§ **Texte à lire**

--- --- ---

Traduction de M. Félix Fénéon


Lettres de Poe


Ces lettres permettent de reconstituer deux années de la vie passionnelle de Poe : 1848-1849.

Voici, concernant cette période, quelques dates prises dans l'Edgar allan poe (London, John Hogg) de M. John H. Ingram :

Poe habitait Fordham (Westchester Country) depuis l’été de 1846 ; sa femme (Virginie Clemm, née le 13 août 1812 et qu’il avait épousée le 16 mai 1836) était morte le 30 janvier 1847.

Dans la tournée de conférences qu’il fit après la publication (été de 1848) d’Eureka, il rencontra à Lowell, Mass., « Annie » (qui était mariée) et, à Providence, R. I., Hélène Whitman, – et il s’éprit de toutes deux. Fiançailles avec Mme Whitman (octobre) ; rupture (décembre 1848).

--- --- ---

§ **Données fournies**
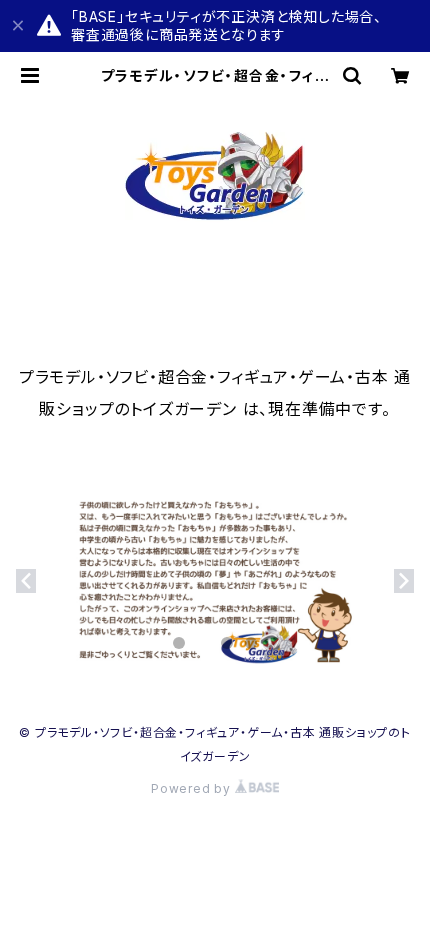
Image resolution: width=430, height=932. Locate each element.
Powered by (193, 788)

--- --- ---

§ **Consigne**
Répondez aux questions suivantes à partir du texte sur les lettres de Poe :
(a) Quelles années de la vie passionnelle de Poe ces lettres permettent-elles de reconstituer ?
(b) Depuis quand Poe habitait-il Fordham ?
(c) Dans quelle ville Poe rencontra-t-il Hélène Whitman ?

§ **Réponse attendue**
(a) Les années 1848-1849.
(b) Depuis l'été de 1846.
(c) À Providence, R. I.